Um levantamento realizado pelo jornal Folha de S.Paulo na Justiça do Trabalho revelou que dezenas de empresas brasileiras foram condenadas por praticar assédio eleitoral em apoio ao ex-presidente Jair Bolsonaro (PL) durante a campanha presidencial de 2022. As decisões judiciais mostram um padrão de intimidação e pressão sobre trabalhadores, em práticas que remetem ao antigo voto de cabresto da República Velha.
A reportagem identificou 30 sentenças, em primeira e segunda instância, que reconheceram a responsabilidade de companhias por tentar influenciar a escolha de seus funcionários por meio de coação, ameaças ou promessas de benefícios.
Exemplos de assédio comprovados na Justiça
Em Minas Gerais, a Agronelli Ltda. foi condenada por fixar adesivos de Bolsonaro em mesas e computadores, além de promover palestras em defesa do então presidente. Em um desses eventos, um diretor afirmou que, caso o PT vencesse, a empresa seria prejudicada e empregos estariam em risco.
No Paraná, a Transben Transportes enviou vídeos aos colaboradores pedindo votos para Bolsonaro. Em uma das gravações, um representante dizia: “Se o Lula ganhar vai ter desemprego. A nossa empresa vai sofrer bastante”. A empresa também ofereceu ajuda de custo para motoristas viajarem a fim de votar no candidato.
No Espírito Santo, a Febracis foi condenada a indenizar uma funcionária em R$ 10 mil após gestores afirmarem que a eleição era uma “guerra espiritual”, apresentando Bolsonaro como “enviado de Deus” e Lula como o “Diabo”.
Outro caso ocorreu em Minas Gerais, no Frigorífico Serradão, onde trabalhadores receberam camisetas com slogans bolsonaristas e a promessa de um pernil para quem comprovasse o voto. Para a Justiça, vídeos anexados aos autos demonstraram “apoio explícito a um candidato imposto pela empresa”.
Demissões e perseguições
Alguns trabalhadores relataram perseguição direta. Um motorista da Sada Bioenergia e Agricultura afirmou ter sido demitido aos 64 anos, após 12 anos na empresa, por se recusar a usar um adesivo de Bolsonaro. Na Radiodoc, em São Paulo, funcionários foram avisados de que “sofreriam as consequências” se não votassem no ex-presidente. A empresa ainda prometeu folga para quem participasse de atos de campanha.
Impacto nacional
Segundo dados do Ministério Público do Trabalho (MPT), em 2022 foram registradas 3.145 denúncias de assédio eleitoral em todo o país. Para lidar com os casos, o órgão firmou 560 termos de ajuste de conduta e ajuizou 105 ações civis públicas.

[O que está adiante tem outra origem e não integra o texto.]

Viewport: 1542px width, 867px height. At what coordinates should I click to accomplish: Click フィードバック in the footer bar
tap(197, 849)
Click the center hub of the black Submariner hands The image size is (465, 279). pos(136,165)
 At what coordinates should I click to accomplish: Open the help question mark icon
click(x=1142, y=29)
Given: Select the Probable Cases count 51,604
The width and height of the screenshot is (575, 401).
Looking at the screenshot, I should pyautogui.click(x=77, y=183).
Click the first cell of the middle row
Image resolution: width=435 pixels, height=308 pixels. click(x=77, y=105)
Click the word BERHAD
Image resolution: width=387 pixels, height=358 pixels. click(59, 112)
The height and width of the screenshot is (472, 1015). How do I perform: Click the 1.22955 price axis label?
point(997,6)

Em uma dessas ações, a SLC Agrícola, no Piauí, foi condenada a pagar R$ 100 mil em danos morais coletivos. A empresa teria deslocado 34 funcionários para uma fazenda distante no dia do segundo turno, sem fornecer transporte, dificultando que pudessem votar.

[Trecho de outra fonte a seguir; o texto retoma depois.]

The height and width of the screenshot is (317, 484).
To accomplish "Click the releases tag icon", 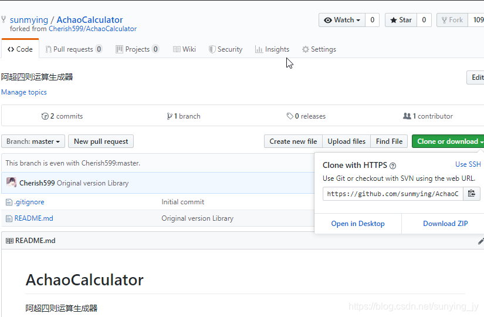I will pyautogui.click(x=290, y=116).
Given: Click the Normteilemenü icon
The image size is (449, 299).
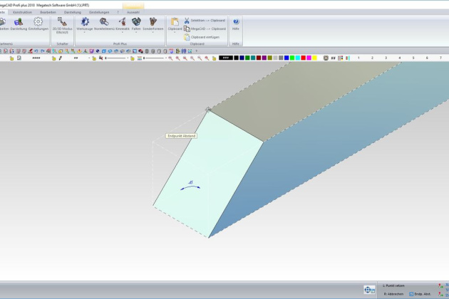Looking at the screenshot, I should tap(104, 24).
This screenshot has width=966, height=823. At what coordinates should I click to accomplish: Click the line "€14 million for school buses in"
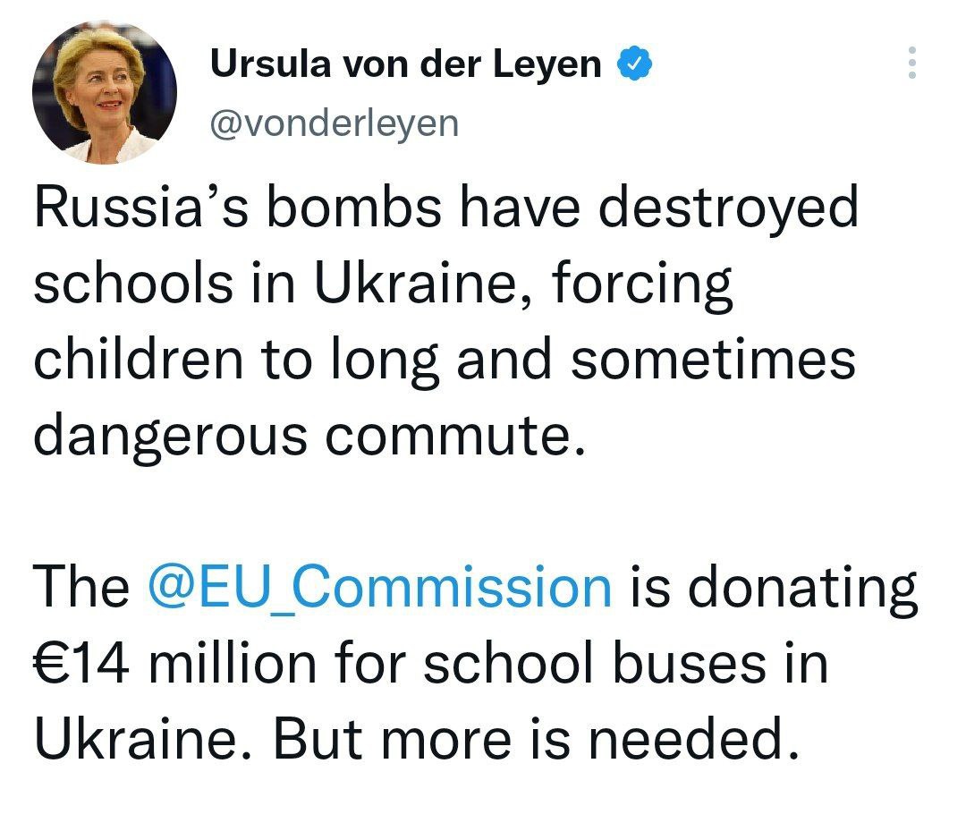(x=431, y=663)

No Mato Grosso, a Fomentas foi condenada a indenização de R$ 50 mil após serem exibidas imagens de funcionários segurando uma faixa em apoio a Bolsonaro e participando de reuniões onde eram exibidos vídeos contra Lula.
Risco à democracia
Para especialistas, o assédio eleitoral representa uma ameaça direta à democracia. Eneida Desiree Salgado, professora de direito constitucional e eleitoral da Universidade Federal do Paraná, afirmou: “Assim como o voto de cabresto no contexto do coronelismo da Primeira República, o que está em jogo não é apenas a liberdade de um voto. Com a existência do assédio eleitoral, toda a lisura do sistema é posta em risco”.

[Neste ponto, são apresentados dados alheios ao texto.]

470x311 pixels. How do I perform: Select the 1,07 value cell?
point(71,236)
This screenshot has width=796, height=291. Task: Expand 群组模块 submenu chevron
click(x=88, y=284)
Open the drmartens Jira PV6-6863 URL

Pesquisas reforçam a gravidade do fenômeno. De acordo com o Datafolha, 4% dos eleitores brasileiros declararam ter sofrido algum tipo de assédio eleitoral durante a campanha de 2022, o que expõe a dimensão do problema e a necessidade de mecanismos de proteção mais eficazes para garantir a livre expressão do voto.